I am so upset by this, partly on behalf of the really interesting, amazing folks I’ve met who happen to be HIV positive. For one thing, it is not a death sentence. Period. The patients I know who take care of themselves are healthy and many have lived 10, 15 years with the diagnosis. It is a chronic health issue, just as diabetes, high blood pressure, high cholesterol are. It just happens to be transmitted, sexually. I’m disgusted (and also a little confused) about why this guy is worried–does he honestly not know how HIV is transmitted? And if he does, does he really think I’m at risk because I’m around people who are HIV positive?! For one thing, HIV is actually a pretty difficult virus to catch, if you’re taking precautions (read: not using IV drugs and using condoms when having sex). The only reason it is still an issue is because people refuse to take condoms seriously and because they have the attitude (and knowledge) of this guy, coupled with the idea that you can tell someone is positive. Which, I can tell you from meetings many dozens of people who are positive, you cannot. They come in all shapes, sizes, socio-economic class, ethnicity.
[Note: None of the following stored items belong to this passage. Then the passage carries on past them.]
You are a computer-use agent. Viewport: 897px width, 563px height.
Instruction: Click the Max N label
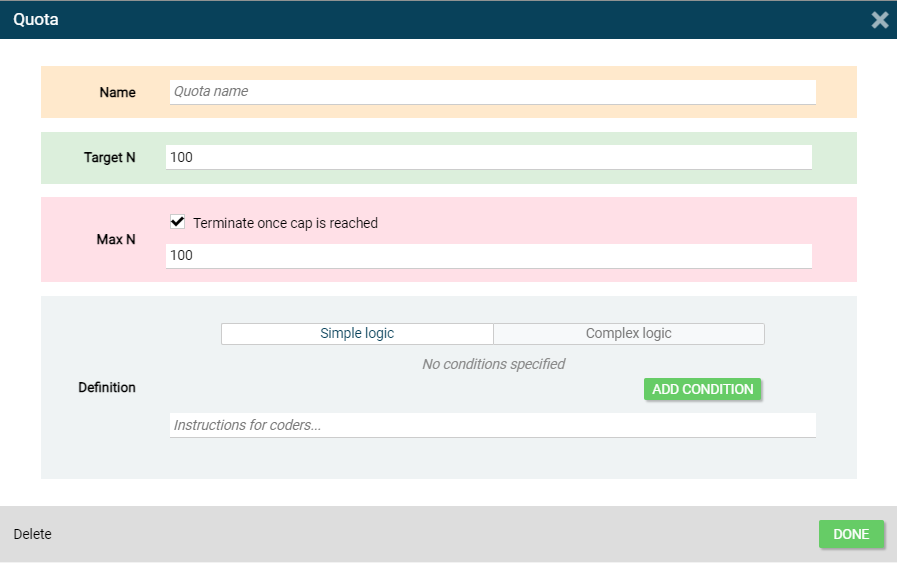pos(116,240)
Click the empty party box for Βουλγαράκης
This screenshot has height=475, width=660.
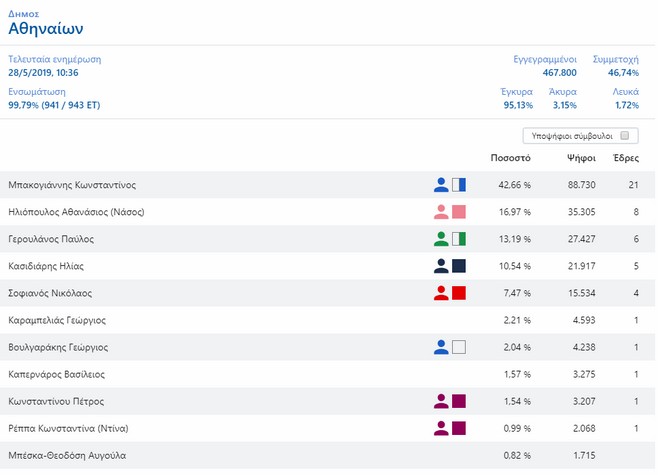click(x=459, y=347)
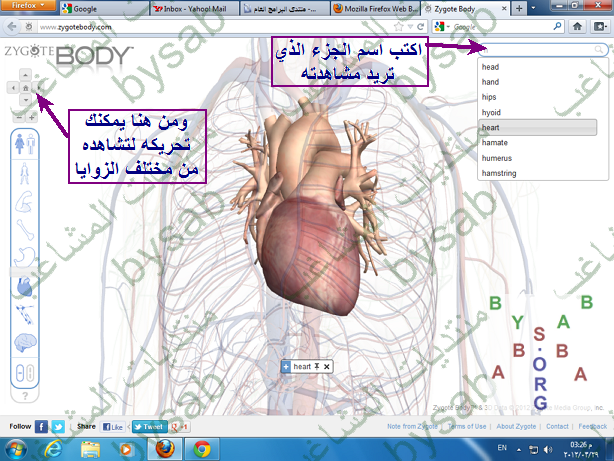The image size is (614, 461).
Task: Open the Terms of Use link
Action: (x=467, y=426)
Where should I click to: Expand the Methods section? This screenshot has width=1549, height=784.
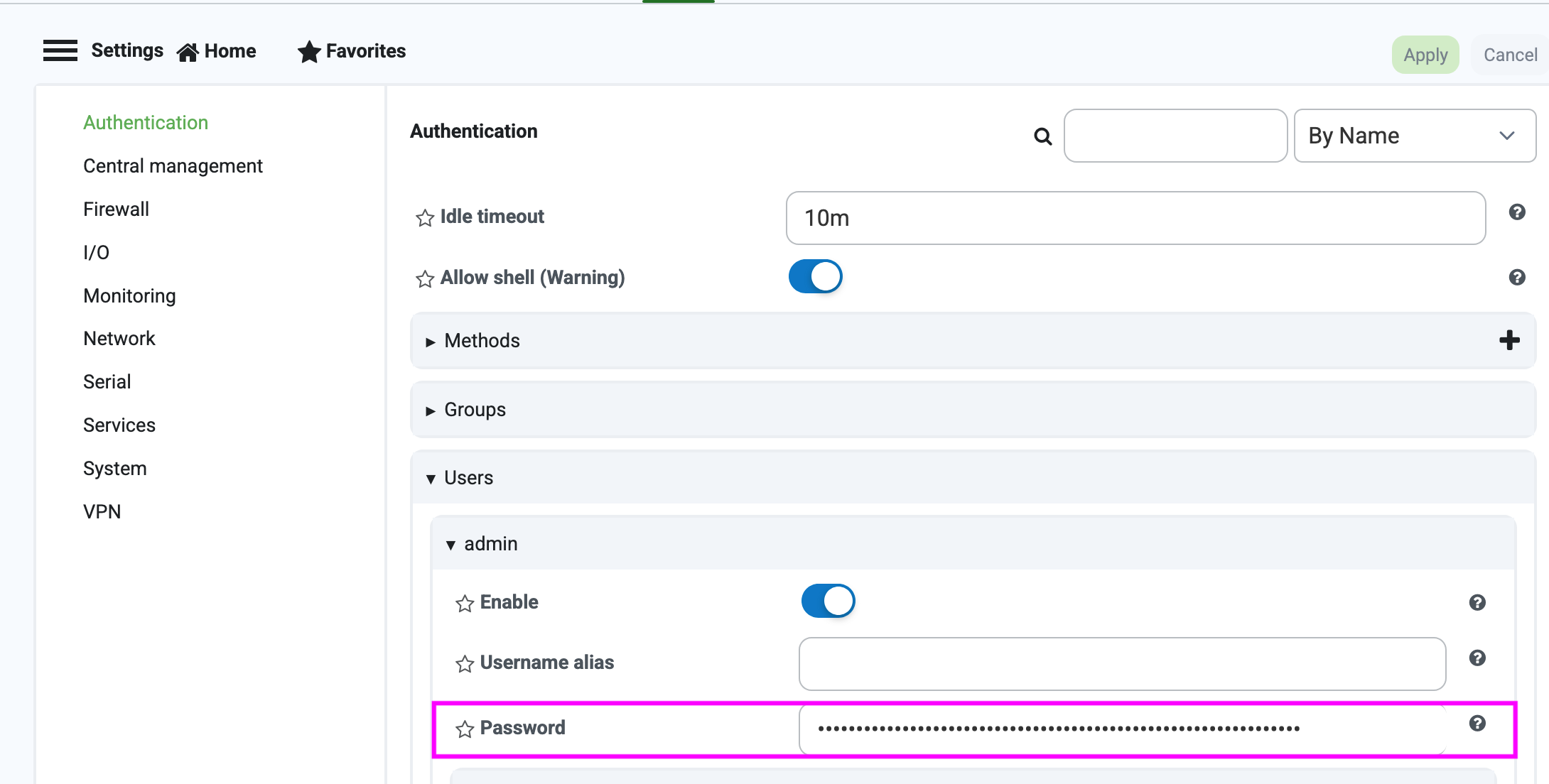[482, 341]
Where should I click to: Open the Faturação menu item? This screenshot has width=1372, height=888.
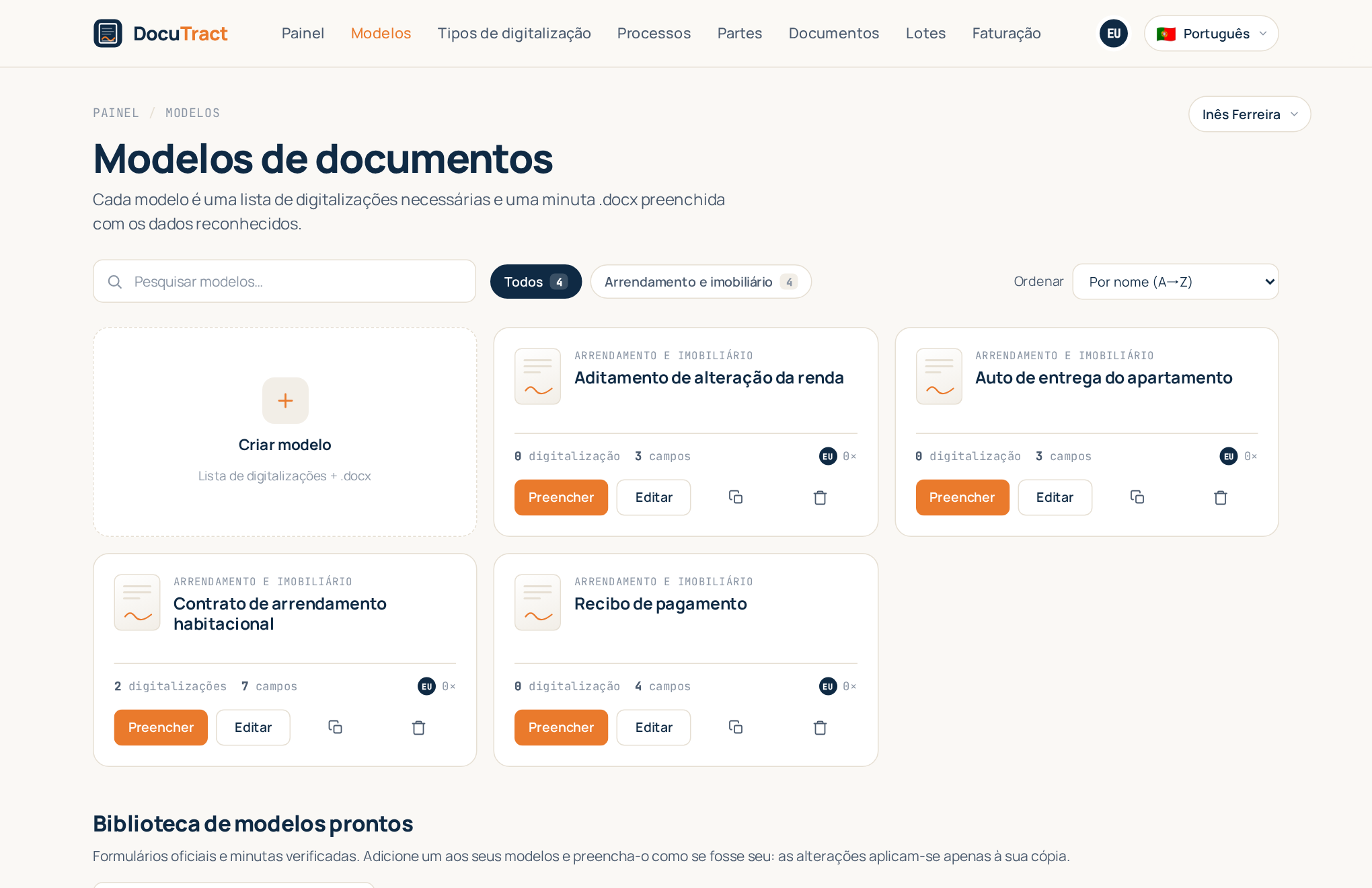pos(1006,33)
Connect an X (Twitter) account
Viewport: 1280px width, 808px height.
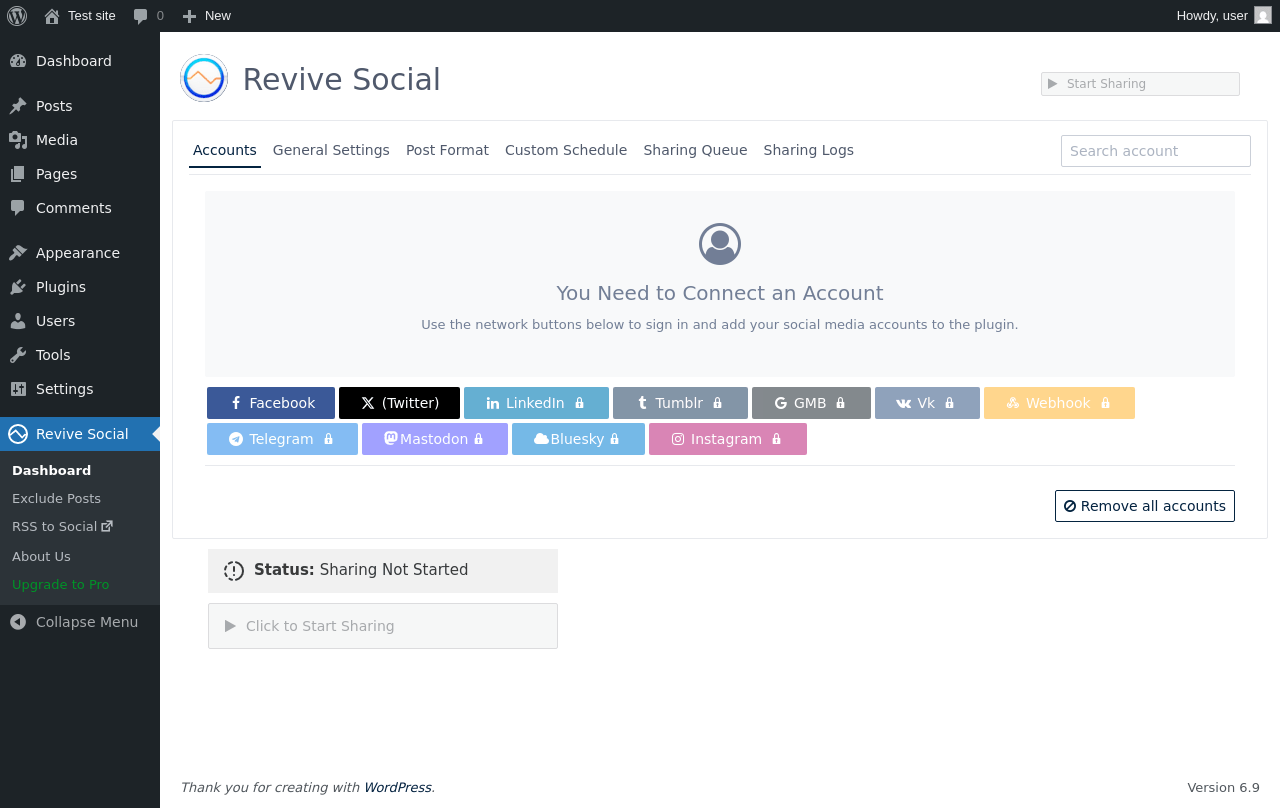399,403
Which is why EVERYONE should protect themselves! It ain’t difficult. Testing + condoms = HIV negative. People are so scared of this virus that they plug their ears when learning about it. But education is key. Like I say, it is not an easy virus to catch. I’d be a lot more worried about Hep B if I hadn’t been vaccinated. Which since this guy grew up in the unnamed country, he may not have been vaccinated against. And likelihood he’s heard of that? Quite low.
I’m totally split in this case between writing a little education STI transmission lesson, bitching him out, or ignoring it (this is like a fuschia flag though, right??). Who am I to judge? Perhaps he has never been interested in STIs and health. Maybe he just doesn’t care. I guess that’s the problem I have–people think they can ignore this stuff, just float through life without their ignorance being a problem. But it is. This is something that affects us all. And in my opinion (because you asked), no one who doesn’t generally understand the basics of STI transmission has any business having sex. Unfortunately that isn’t my call.
Maybe I’m reading this wrong. Maybe he’s worried about me? Like, he thinks it is a stressful environment and it is emotionally draining? He is nervous that in our perhaps relationship he will have to emotionally support me through tough times dealing with difficult patients? But he does say he’s nervous. I’m just still confused about what he is nervous about–that I will have HIV because I’m around people with it? That is just so…ignorant and sad. As I say, on behalf of my patients, I am livid. And he questions whether he is a bad person. To that, I answer, dude–you are not a bad person, you are uninformed. And I would like you to be informed. I would not like you to be my sex partner, due to your uninformedness. kthxbai!